John the Baptist was not one to keep his mouth shut in order to ‘keep the peace.’ When a powerful local leader named Herod seduced his own sister-in-law, John called it what it was: sin.

The woman Herod seduced was named Herodias. She nursed a grudge against John the Baptist, and waited for an opportunity to destroy him.

On Herod’s birthday, Herodias watched as her teenage daughter danced to please him. When he foolishly swore to give the girl anything she asked, Herodias saw her chance.

Herod threw John the Baptist in prison because this fiery preacher kept publicly charging Herod with breaking God’s law by taking his brother’s wife. Now Herodias urged her daughter to ask for John the Baptist’s head on a platter, literally.

Herod knew that the people regarded John as a true prophet. Killing the Baptist could be politically risky, but he was backed into a corner. He killed the prophet.

John the Baptist discovered the hard way that leaders are sometimes willing to abuse their power in order to advance their own personal agendas. But the Baptist was not a man to compromise, or to remain silent, despite the risk.

This sordid affair sounds more like something out of ‘Days of our Lives’ or ‘Peyton Place’ than a story from the Bible. But God’s word honestly records the real condition of this broken world.

Evidence of broken lives is scattered helter-skelter throughout our land. Recently the decadent practices of one Harvey Weinstein have caused a sensation in the news.

For years Harvey used his power in Hollywood to take advantage of young women who wanted a chance at the silver screen. Finally his wickedness caught up with him.

Harvey’s wicked behavior raises a lot of questions. The list of women who were attacked and abused by him seems to grow longer every day. Many of them stayed silent for years. Some spoke up but were ignored.

How many women refused to give in to Harvey’s ‘casting-couch’ approach, walking away from fame and fortune because the cost was too high? How many women valued their own self-respect and purity more than the glitz and glamor of Hollywood, and told Harvey to ‘get lost’?

Why can’t we teach young women to be wise, to be careful who they keep company with, to be modest in how they dress, to avoid situations that make them vulnerable, to value their purity more than the world’s approval, to say “No” and mean it?

It is politically incorrect to speak like this because it implies that women share responsibility in this world’s often shameful struggle between the sexes.
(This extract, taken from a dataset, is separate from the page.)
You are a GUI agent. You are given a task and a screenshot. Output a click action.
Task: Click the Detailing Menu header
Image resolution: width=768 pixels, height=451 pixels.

Some say that these comments are accusations against the victim, multiplying the original abuse by claiming that she deserved such vile treatment.

Nobody deserves to be attacked and abused. But young women deserve to be taught the truth, to be offered wise counsel before they find themselves facing the enemy.

Women are now being congratulated for taking a stand against Harvey, after the fact. What if more of them had been taught to take a stand against him before he preyed on them like a ravenous wolf?

Surely some women tried to resist Harvey’s ugly advances but were physically bullied. My heart is broken for them. They may have remained silent for complex reasons that only women with such deep wounds can fully understand. They deserve to see Harvey punished for his crimes, even though this world’s justice cannot make up for what he has taken from them.

No matter how you slice it, doing the right thing in this world can be costly. John the Baptist walked into a sordid affair and paid dearly for refusing to be silent. The Harveys and Herodiases of the world will always be looking for their next victim. Let’s train our children to be wise and to be ready to take a stand for what is right, despite the cost.